Data extracted from a collection -
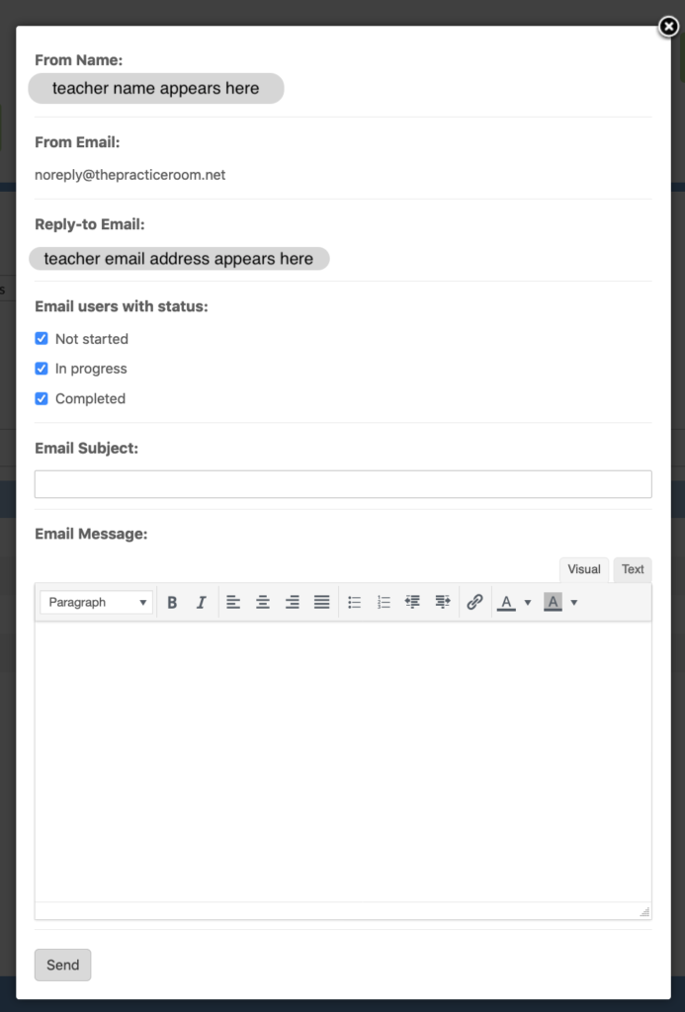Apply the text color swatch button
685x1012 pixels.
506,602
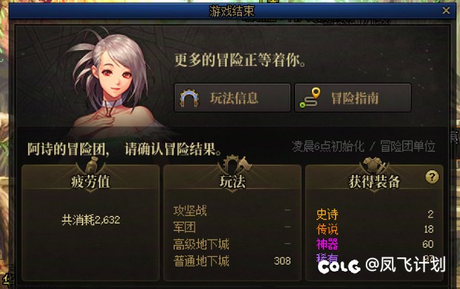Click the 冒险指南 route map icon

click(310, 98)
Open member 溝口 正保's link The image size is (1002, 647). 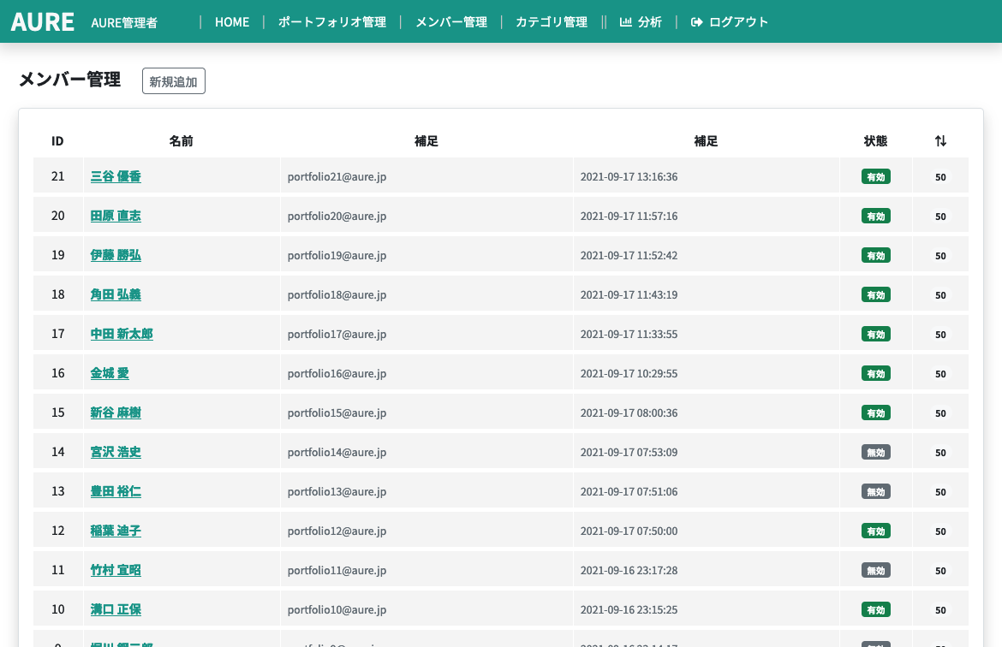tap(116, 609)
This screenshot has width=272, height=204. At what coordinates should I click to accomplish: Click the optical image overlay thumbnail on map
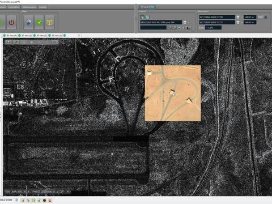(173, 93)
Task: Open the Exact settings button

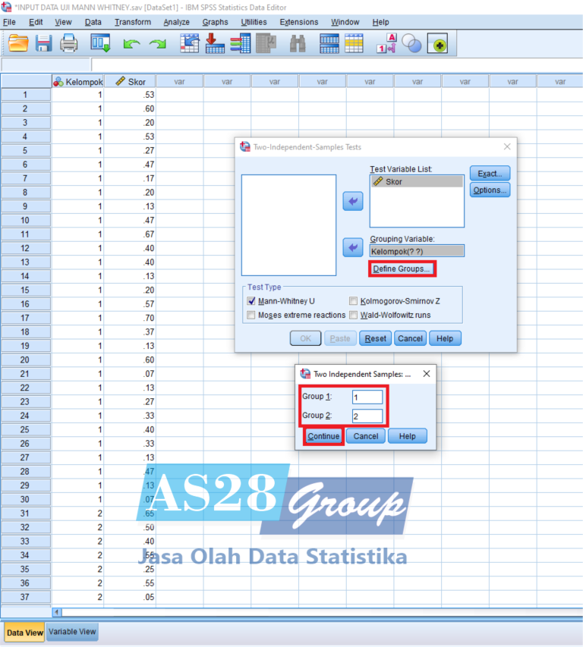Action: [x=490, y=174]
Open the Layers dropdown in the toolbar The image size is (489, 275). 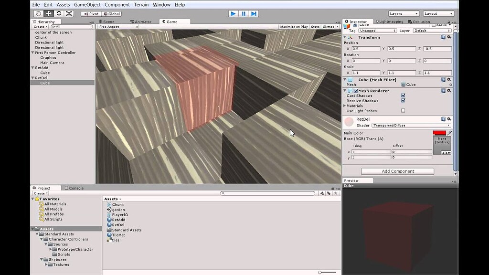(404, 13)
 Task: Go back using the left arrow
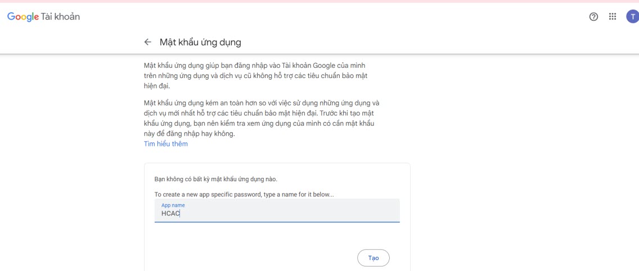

Work instructions - List every line of the items above that contains the word "Task".

Response -
Task: Open the Exact settings button
 Task: Go back using the left arrow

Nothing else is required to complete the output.